*What you will do:*
No pictures should appear in the copy; otherwise retype the entries exactly.

*Data records:*
* * *

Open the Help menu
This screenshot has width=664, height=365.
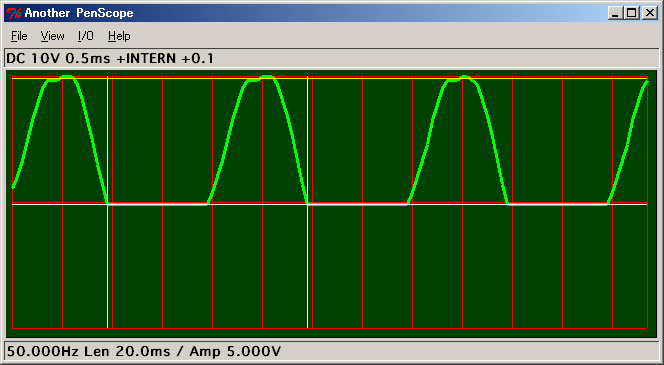pyautogui.click(x=119, y=36)
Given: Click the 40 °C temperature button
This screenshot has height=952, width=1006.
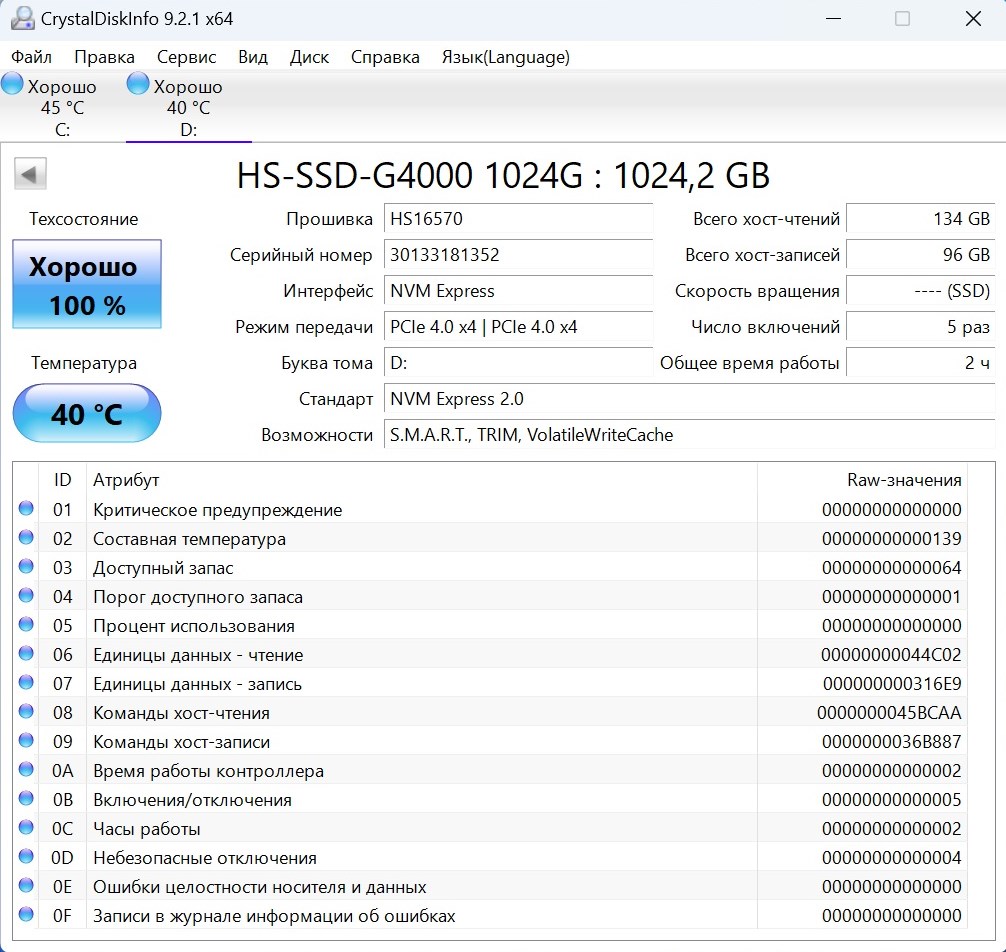Looking at the screenshot, I should (x=86, y=413).
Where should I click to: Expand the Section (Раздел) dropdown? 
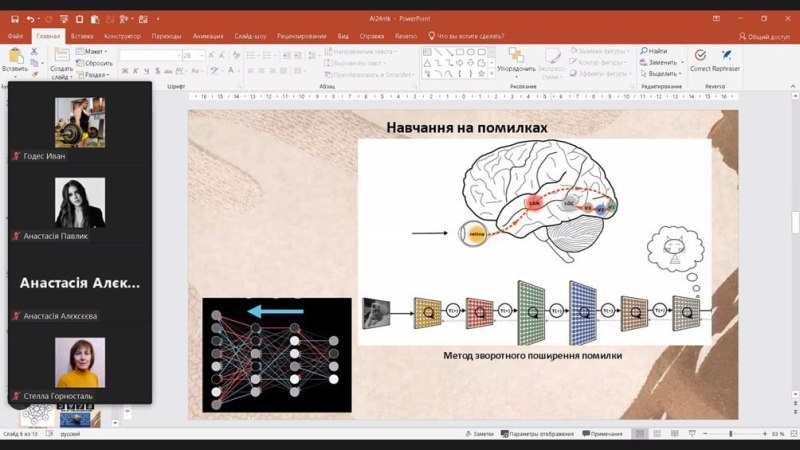[x=95, y=74]
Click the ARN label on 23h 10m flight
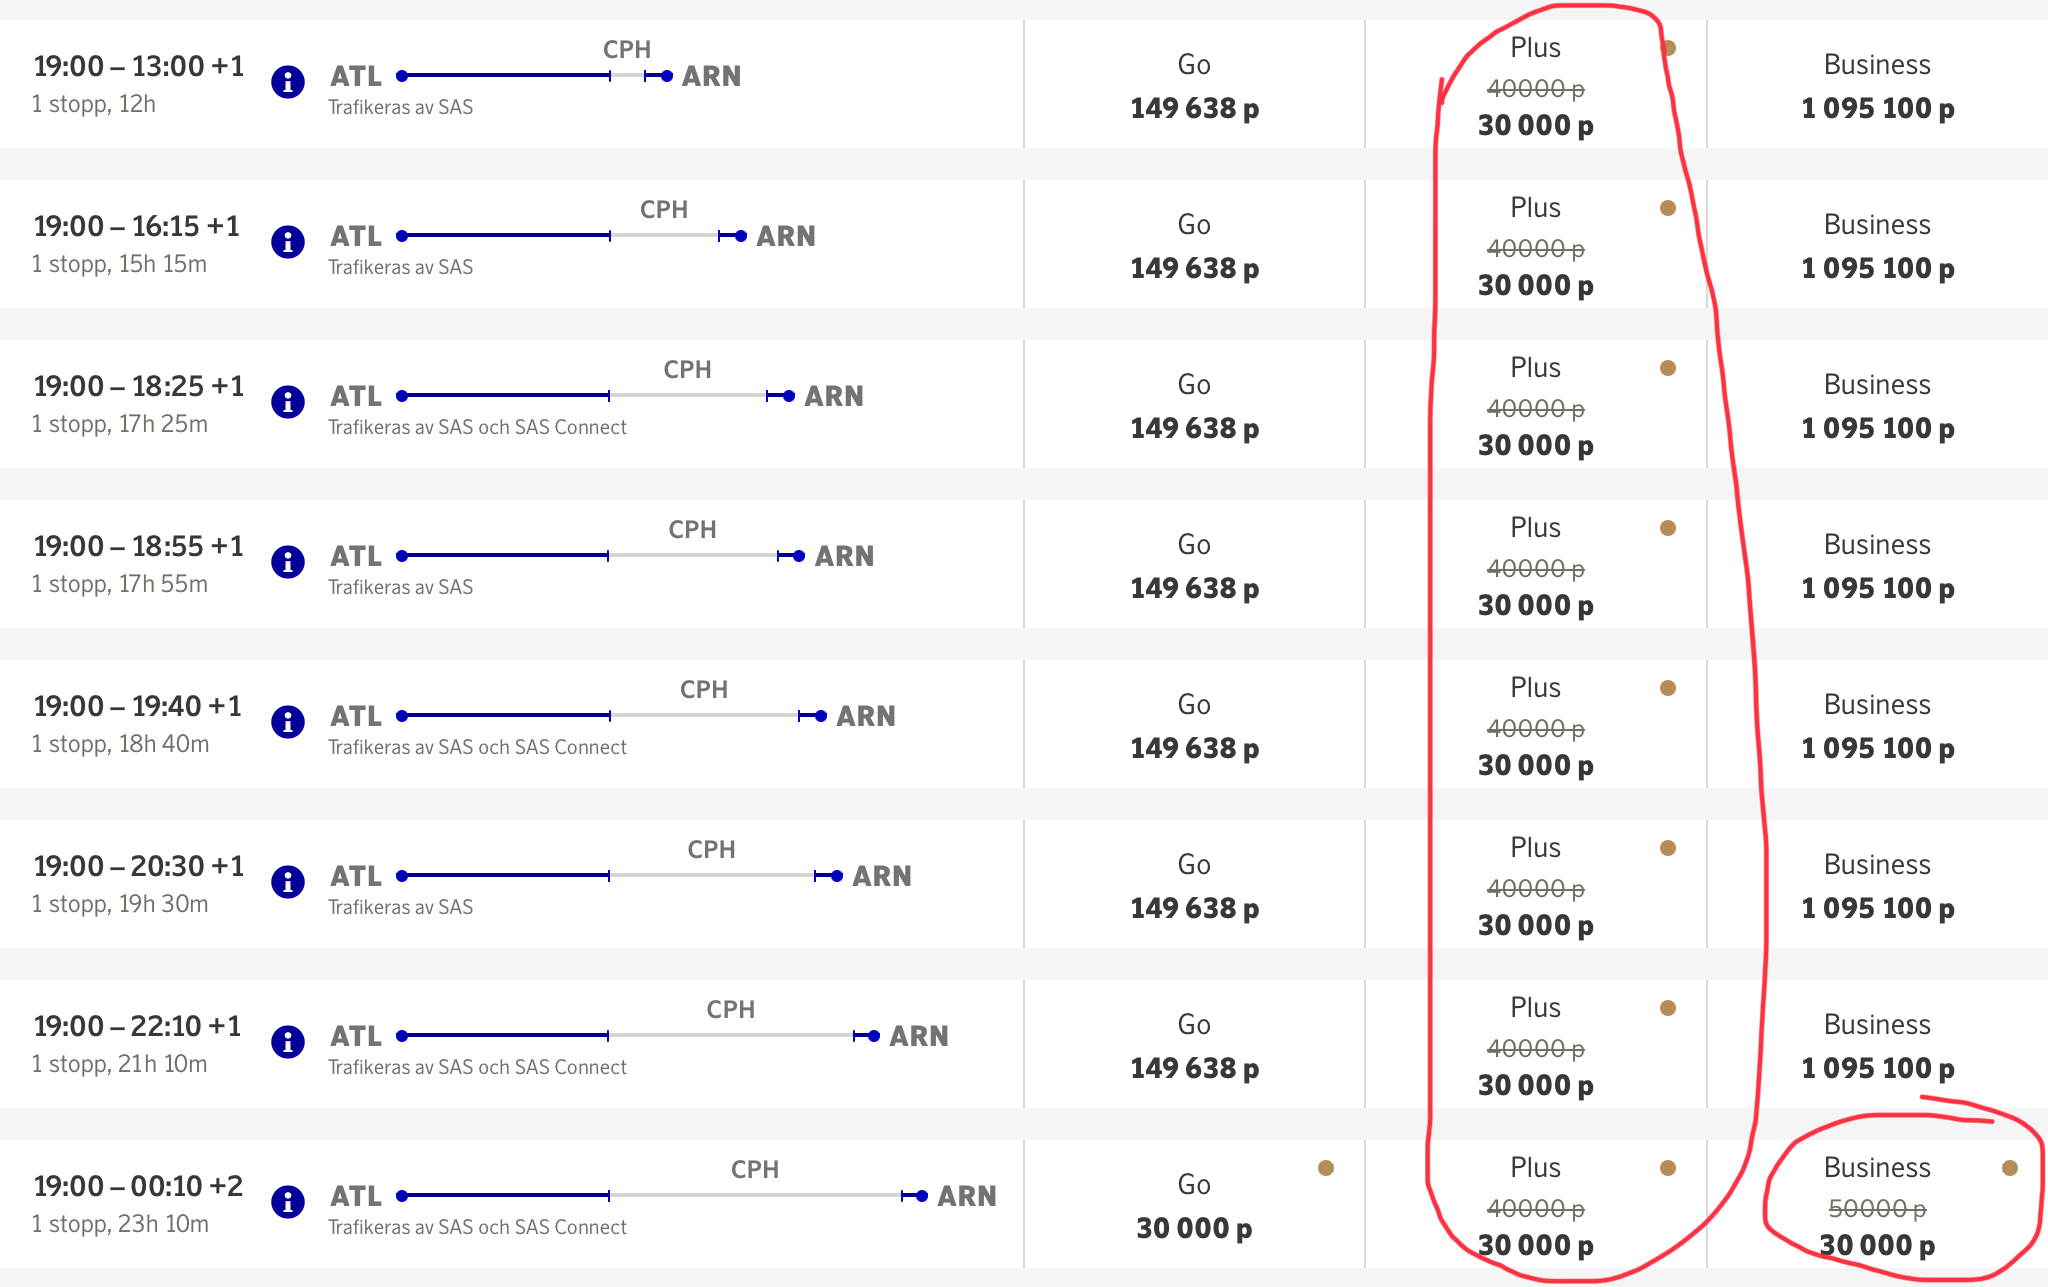Screen dimensions: 2048x1287 [x=966, y=1196]
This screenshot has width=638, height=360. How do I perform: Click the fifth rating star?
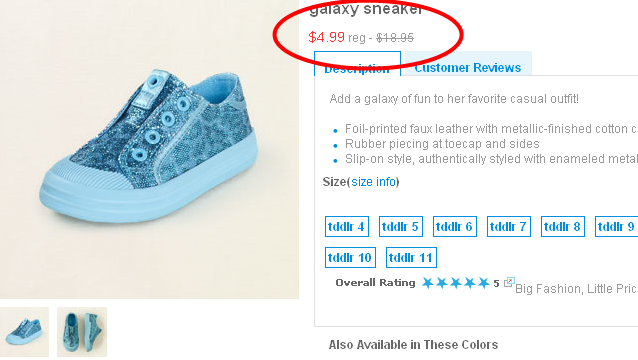tap(483, 283)
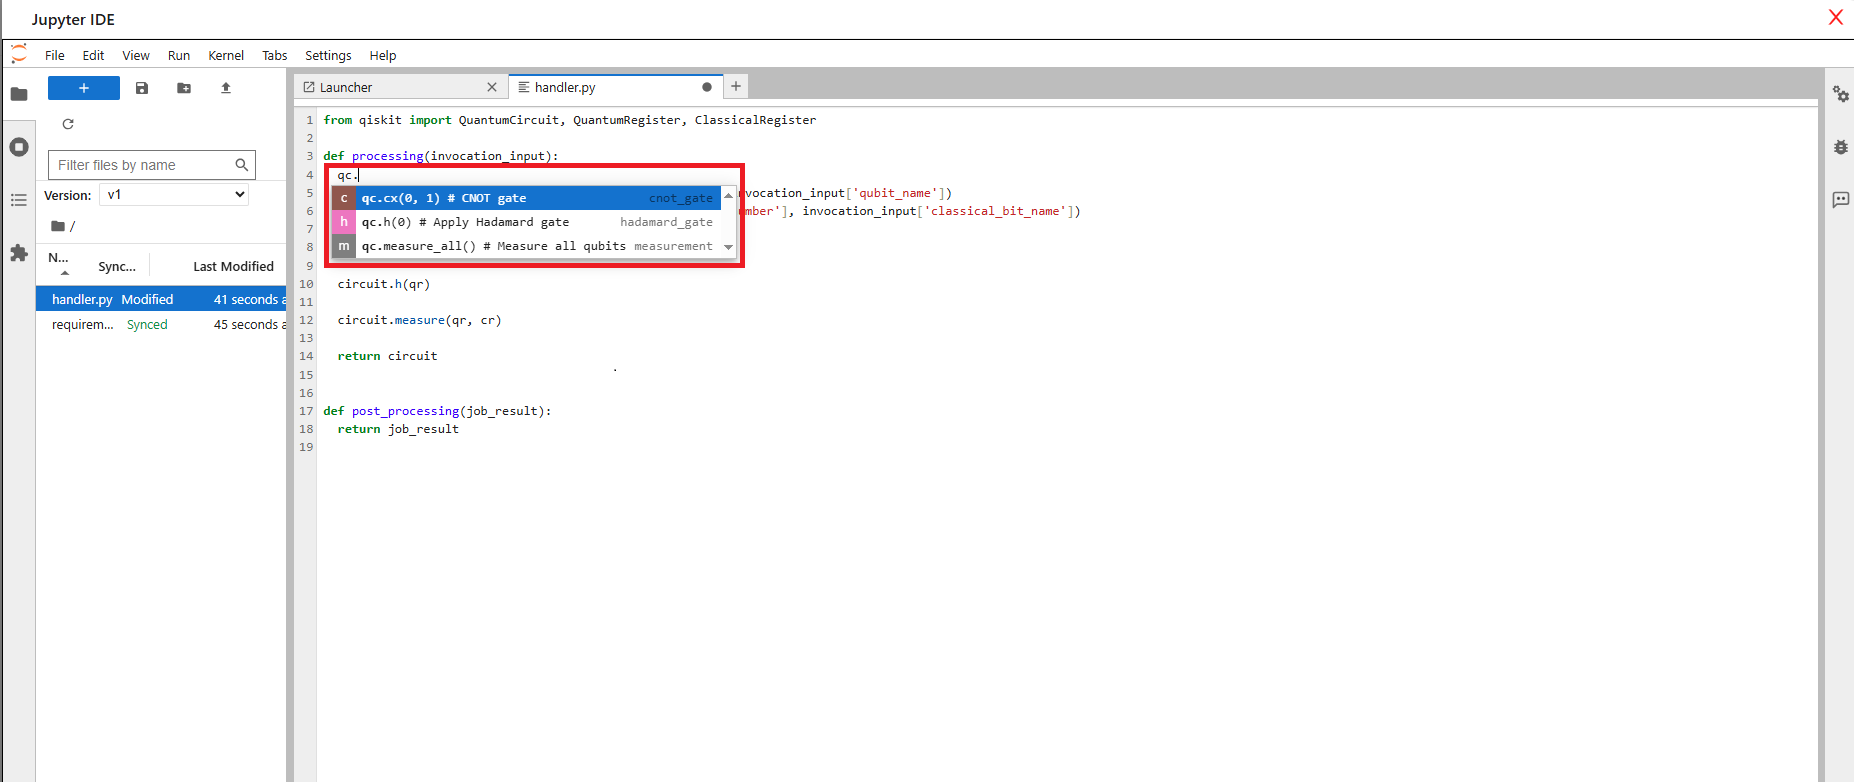Open the chat panel icon
Screen dimensions: 1854x782
(x=1840, y=200)
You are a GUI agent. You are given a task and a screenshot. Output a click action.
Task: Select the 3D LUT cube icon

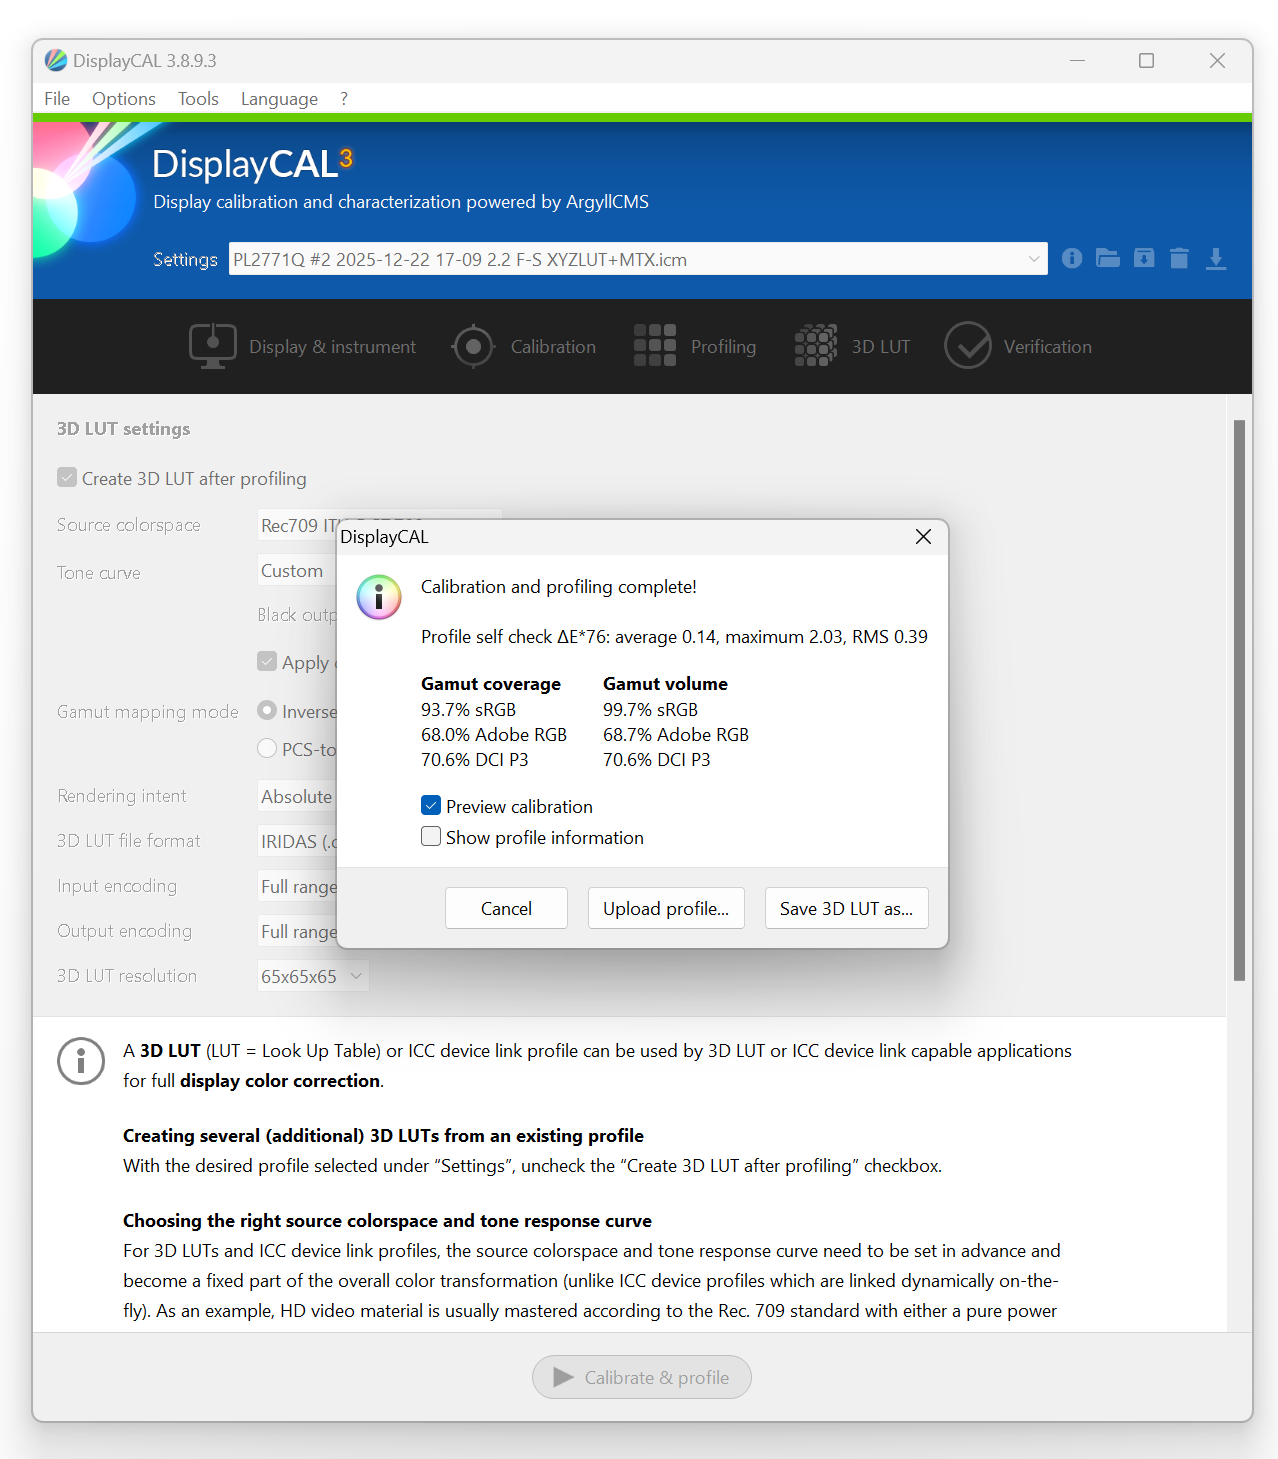[816, 346]
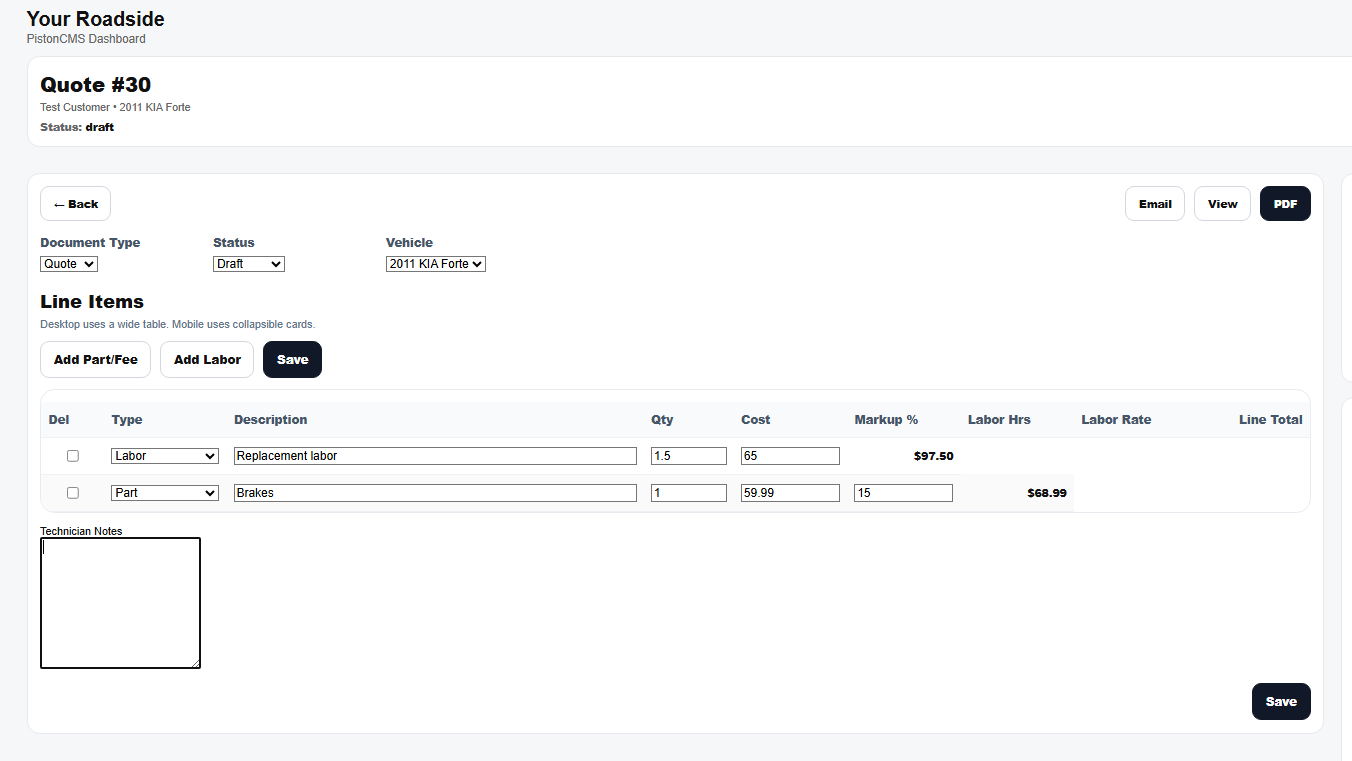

* * *

*Solution for this problem:*
Open the Help menu
This screenshot has width=664, height=365.
pyautogui.click(x=119, y=36)
Given: Click the 40 °C temperature button
This screenshot has height=952, width=1006.
Looking at the screenshot, I should (x=86, y=413).
Where should I click to: Expand the Section (Раздел) dropdown? 
[x=95, y=74]
Click the ARN label on 23h 10m flight
Screen dimensions: 2048x1287 [x=966, y=1196]
This screenshot has width=638, height=360. How do I perform: Click the fifth rating star?
tap(483, 283)
Open the chat panel icon
Screen dimensions: 1854x782
(x=1840, y=200)
You are a GUI agent. You are given a task and a screenshot. Output a click action.
Task: Select the 3D LUT cube icon

[816, 346]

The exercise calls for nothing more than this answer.